5. That leaves the matter to this Court to decide. The foremost contest, as noted above, is on the maintainability of the present interim application. As the Supreme Court has observed (see, State of Uttar Pradesh vs. Brahm Datt Sharma[1], Ajay Mohan vs. H.N. Rai[2] and The State of Orissa vs. Madan Gopal Rungta[3] ), no substantive application can be entertained in a disposed of petition after the Court has lost seisin of the matter and become functus officio. Besides, the controversy in the disposed of petition concerned the application of the Applicant father for permission for his son Anav to travel abroad for education. The matter was hotly contested and finally a settlement was arrived at between the parties in the Supreme Court, as noted above. The present application has nothing to do with that original application and the challenge therefrom before this Court and which resulted in the settlement before the Supreme Court. The present application concerns an altogether different controversy, namely, the education of the parties’ daughter Arshiya, for which permission of the Court is sought by the Applicant to allow her to travel abroad. Consideration of the present matter would partake of assessment of an entirely new set of facts and circumstances; it would, in fact, call for an original order of the trial court.

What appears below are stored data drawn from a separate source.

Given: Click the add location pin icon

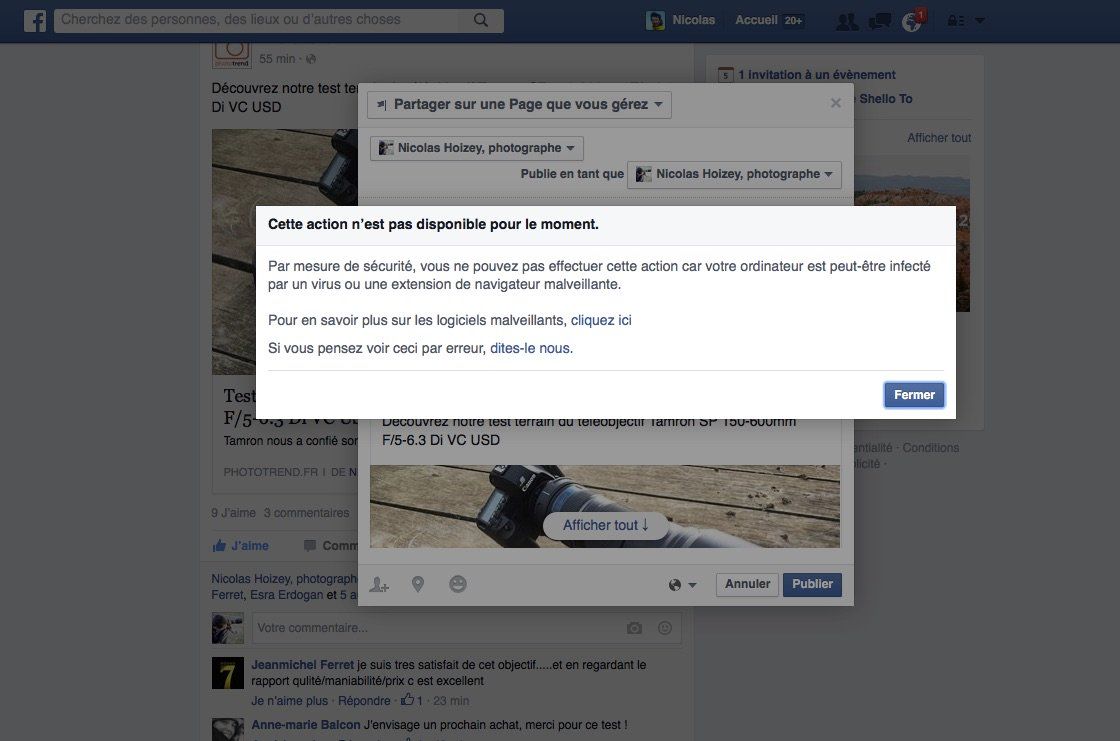Looking at the screenshot, I should click(x=418, y=585).
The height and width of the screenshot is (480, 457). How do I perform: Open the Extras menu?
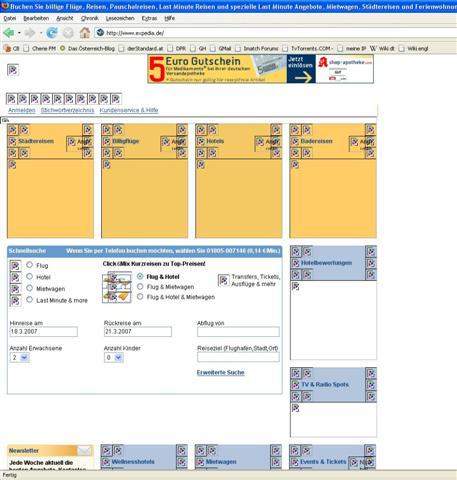coord(149,18)
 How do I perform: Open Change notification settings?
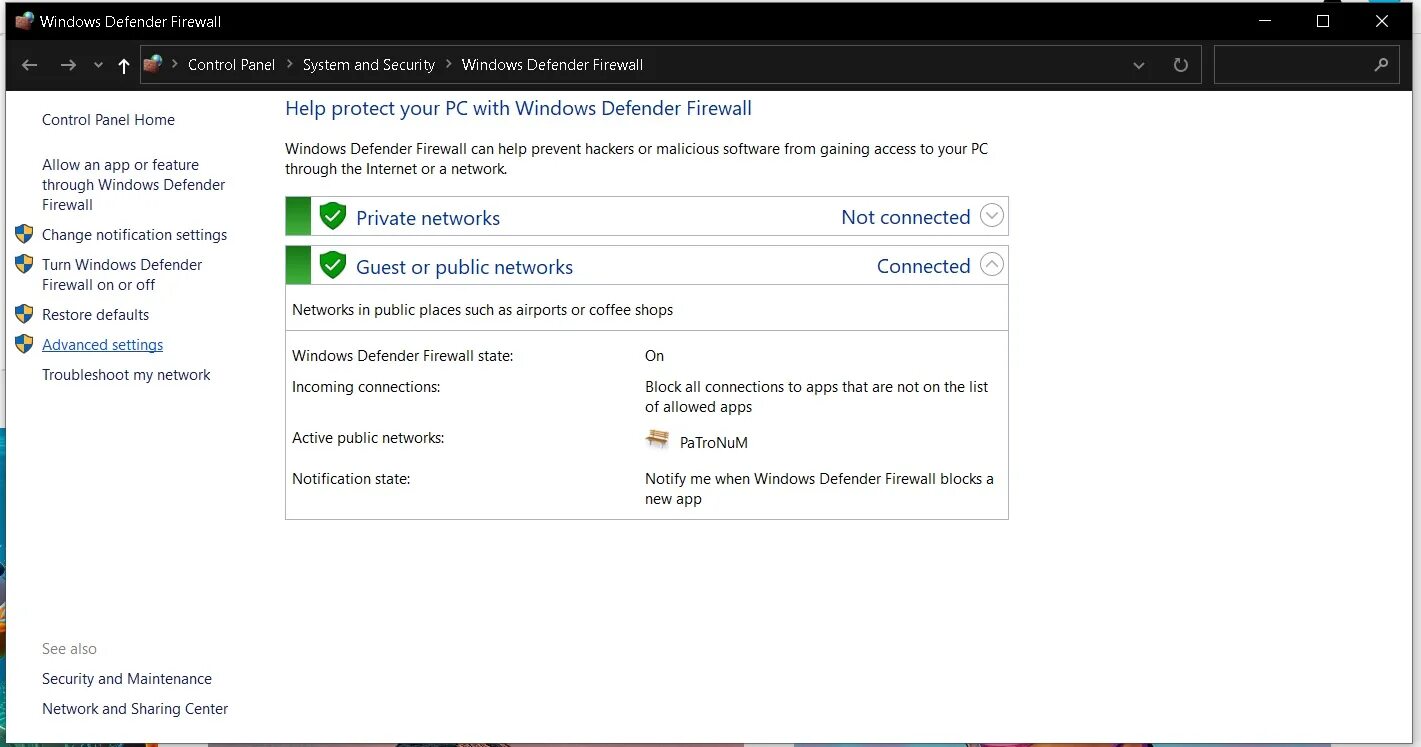point(134,235)
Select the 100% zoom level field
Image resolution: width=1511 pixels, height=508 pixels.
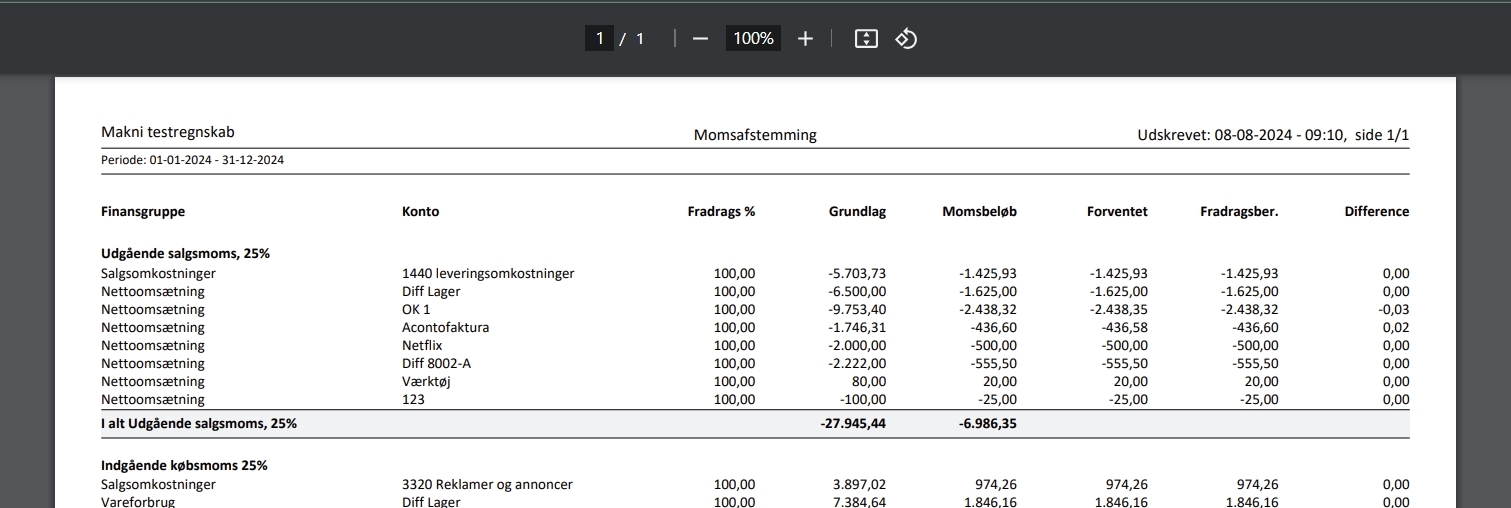pos(753,39)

As we have noted above, the Applicant is probably anticipating a road-block in so approaching the trial court by way of an original application, in view of 1 (1987) 2 Supreme Court Cases 179 2 (2008) 2 Supreme Court Cases 507 3 1952 SCR 28: AIR 1952 SC 12: (1951) 2 MLJ 645 the embargo on any further interim applications in the matter, which the parties have themselves consented to and which has been recorded by the Supreme Court in its order passed on the miscellaneous application noted above. But that does not mean that the embargo can be bypassed by approaching this Court directly in the disposed of petition arising out of, as we have noted above, an earlier and altogether different application before the trial court. The Applicant could well have approached the Supreme Court and sought a clarification or concession for having the interim application considered by the trial court. Instead the Applicant has applied to this Court in a disposed of petition, the subject of which was clearly unrelated to the present application. That obviously cannot be countenanced.

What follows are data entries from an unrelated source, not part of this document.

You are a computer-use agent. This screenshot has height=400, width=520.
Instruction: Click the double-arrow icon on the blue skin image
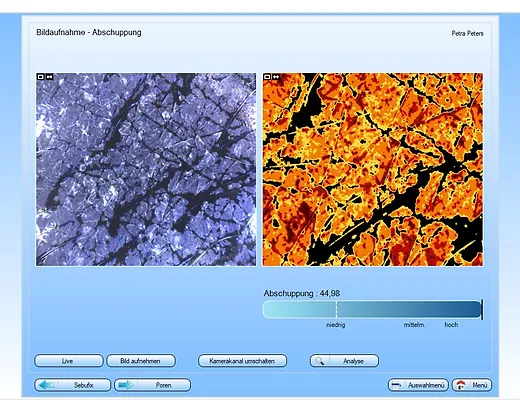(49, 77)
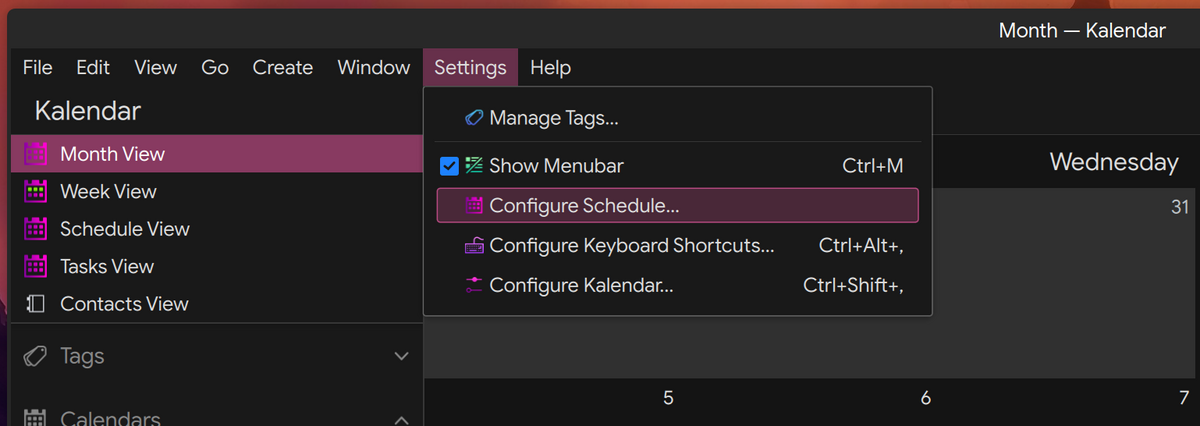Click the Month View calendar icon
Viewport: 1200px width, 426px height.
coord(36,154)
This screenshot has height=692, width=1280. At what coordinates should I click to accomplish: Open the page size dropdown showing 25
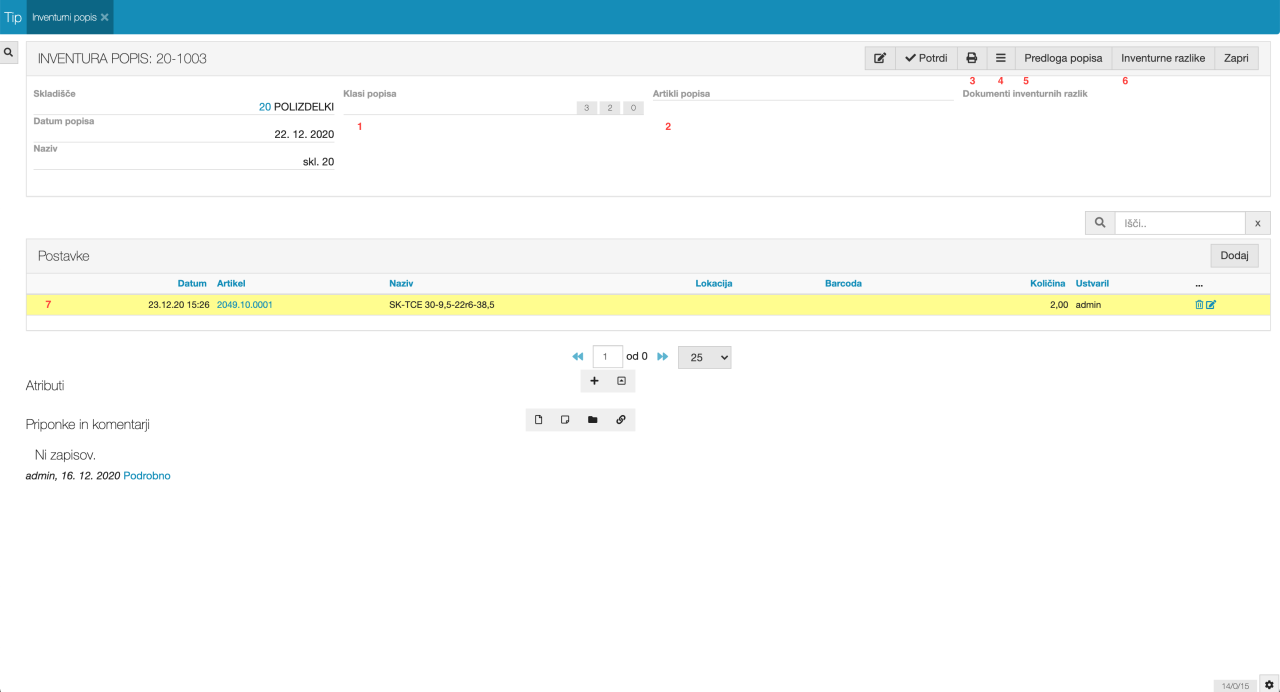pos(704,357)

6. Mr. Cama, learned Counsel for the Applicant, relies on the Supreme Court judgments in the cases of Nil Ratan Kundu vs. Abhijit Kundu[4], and Yashita Sahu vs. The State of Rajasthan[5] and the decision of this Court in Munira Mohamed Sadique Bhiman vs. Mohamed Yasin. Relying on these judgments, learned Counsel submits that whenever the Court is considering a custody issue, it is the welfare of the minor child, which alone is paramount and no technicalities, including issues of maintainability, ought to come in the way of this Court passing appropriate orders in the interest of the child. I am afraid, that will be turning the law of jurisdiction on its head.

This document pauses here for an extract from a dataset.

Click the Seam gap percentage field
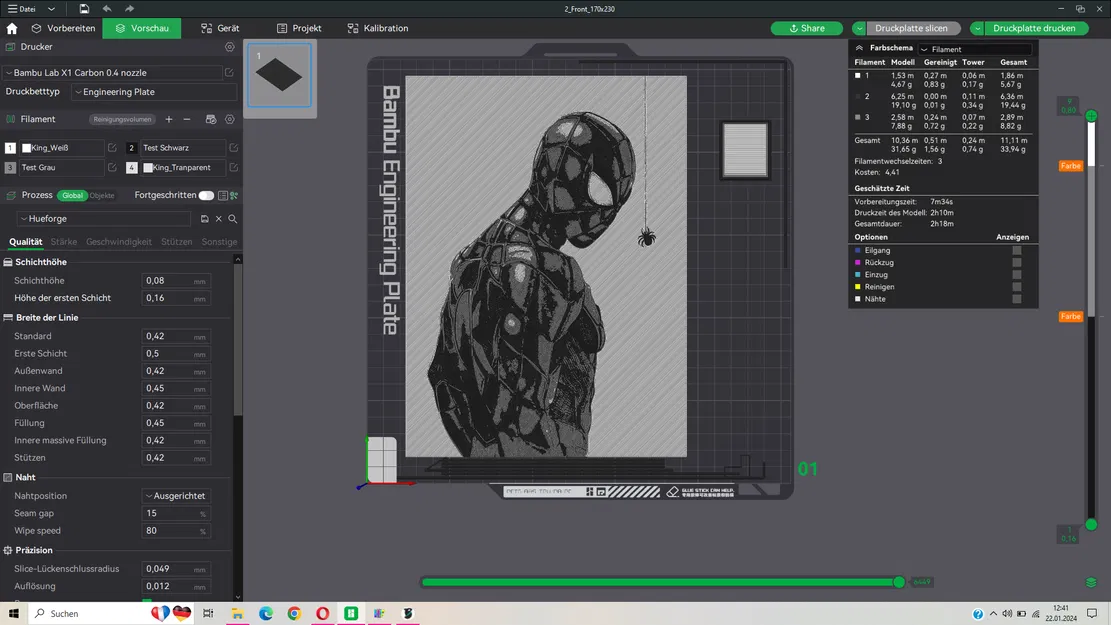Screen dimensions: 1111x625 click(x=170, y=513)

7. In each of the cases noted above, there was no serious contest as to the jurisdiction of the Court. In Nil Ratan Kundu (supra), the respondent father’s application for custody of the parties’ minor son Antariksh was filed under the Guardians and Wards Act, 1890 before a competent court; there was no contest as to the court’s jurisdiction. The trial court as well as the High Court in a challenge from the trial court granted custody to the respondent father. The submissions of the appellant (father-in-law of the respondent) before the Supreme Court, which appear to have weighed with the Court, were that the material before the trial court had indicated a serious charge of dowry death of the wife; both the appellant father in law and the respondent’s own mother had filed an FIR against the respondent in respect of that death; the respondent was arrested by the police; his mother thereafter absconded and Antariksh was found sick from the house of the respondent. The Supreme Court was of the view that on these facts and in these circumstances, both courts below were duty-bound to consider the allegations against the respondent and pendency of the criminal case for an offence punishable under Section 498-A of IPC, which seriously reflected on the character of the accused respondent. The court was also of the view that Antariksh should have been interviewed by the courts with a view to ascertain his wishes, which was not done. The court came to the conclusion, after interviewing the child in chamber, that in the facts and circumstances, it would not be proper to give custody of the child to the respondent father. The observations that a court, while dealing with custody cases, is neither bound by statute nor by strict rules of evidence or procedure or by precedent, which are relied upon by Mr. Cama, were in that context. The court reiterated that in selecting proper guardian of a minor, the paramount consideration should be the welfare and well-being of the child; in doing so the court exercises parens patriae jurisdiction, giving due weight not only to the child’s ordinary comfort, containment, health, education, etc., but also moral and ethical aspects. The law stated by the Court in that case has no application to the case urged by Mr. Cama. Relying on these observations, Mr. Cama cannot get over the jurisdictional constraints referred to above.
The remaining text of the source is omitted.